Task input »
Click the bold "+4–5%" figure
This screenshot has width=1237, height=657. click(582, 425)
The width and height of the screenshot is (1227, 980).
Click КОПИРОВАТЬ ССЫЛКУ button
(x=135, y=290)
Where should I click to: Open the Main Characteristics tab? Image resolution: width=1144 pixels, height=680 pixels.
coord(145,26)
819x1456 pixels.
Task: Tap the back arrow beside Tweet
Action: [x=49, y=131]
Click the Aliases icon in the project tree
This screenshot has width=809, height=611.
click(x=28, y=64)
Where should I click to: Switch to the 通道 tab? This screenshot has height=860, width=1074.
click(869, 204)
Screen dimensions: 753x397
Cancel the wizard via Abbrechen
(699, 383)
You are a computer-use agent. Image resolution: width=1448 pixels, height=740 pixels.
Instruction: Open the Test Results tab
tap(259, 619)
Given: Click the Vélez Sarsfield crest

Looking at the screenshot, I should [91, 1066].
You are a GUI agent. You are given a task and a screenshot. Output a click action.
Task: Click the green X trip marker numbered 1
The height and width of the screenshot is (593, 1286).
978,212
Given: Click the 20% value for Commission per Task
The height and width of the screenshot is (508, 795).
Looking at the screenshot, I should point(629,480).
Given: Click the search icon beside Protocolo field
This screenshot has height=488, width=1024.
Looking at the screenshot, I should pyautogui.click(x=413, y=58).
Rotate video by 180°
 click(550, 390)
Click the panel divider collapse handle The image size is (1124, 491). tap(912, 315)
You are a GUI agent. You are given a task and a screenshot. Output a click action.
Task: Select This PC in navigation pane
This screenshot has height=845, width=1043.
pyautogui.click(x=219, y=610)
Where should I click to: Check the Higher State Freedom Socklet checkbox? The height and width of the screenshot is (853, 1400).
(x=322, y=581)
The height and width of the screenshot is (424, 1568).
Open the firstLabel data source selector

What the exercise asks » Reproduce the listing above in full, word for word.

Output of the task »
Click the bold "+4–5%" figure
This screenshot has width=1237, height=657. click(582, 425)
The width and height of the screenshot is (1227, 980).
Click КОПИРОВАТЬ ССЫЛКУ button
(x=135, y=290)
Where should I click to: Open the Main Characteristics tab? Image resolution: width=1144 pixels, height=680 pixels.
coord(145,26)
819x1456 pixels.
Task: Tap the back arrow beside Tweet
Action: [x=49, y=131]
Click the Aliases icon in the project tree
This screenshot has width=809, height=611.
click(x=28, y=64)
Where should I click to: Switch to the 通道 tab? This screenshot has height=860, width=1074.
click(869, 204)
Screen dimensions: 753x397
Cancel the wizard via Abbrechen
(699, 383)
You are a computer-use agent. Image resolution: width=1448 pixels, height=740 pixels.
Instruction: Open the Test Results tab
tap(259, 619)
Given: Click the Vélez Sarsfield crest

Looking at the screenshot, I should [91, 1066].
You are a GUI agent. You are given a task and a screenshot. Output a click action.
Task: Click the green X trip marker numbered 1
The height and width of the screenshot is (593, 1286).
978,212
Given: Click the 20% value for Commission per Task
The height and width of the screenshot is (508, 795).
Looking at the screenshot, I should point(629,480).
Given: Click the search icon beside Protocolo field
This screenshot has height=488, width=1024.
Looking at the screenshot, I should pyautogui.click(x=413, y=58).
Rotate video by 180°
 click(550, 390)
Click the panel divider collapse handle The image size is (1124, 491). tap(912, 315)
You are a GUI agent. You are given a task and a screenshot. Output a click action.
Task: Select This PC in navigation pane
This screenshot has height=845, width=1043.
pyautogui.click(x=219, y=610)
Where should I click to: Check the Higher State Freedom Socklet checkbox? The height and width of the screenshot is (853, 1400).
(x=322, y=581)
The height and width of the screenshot is (424, 1568).
Open the firstLabel data source selector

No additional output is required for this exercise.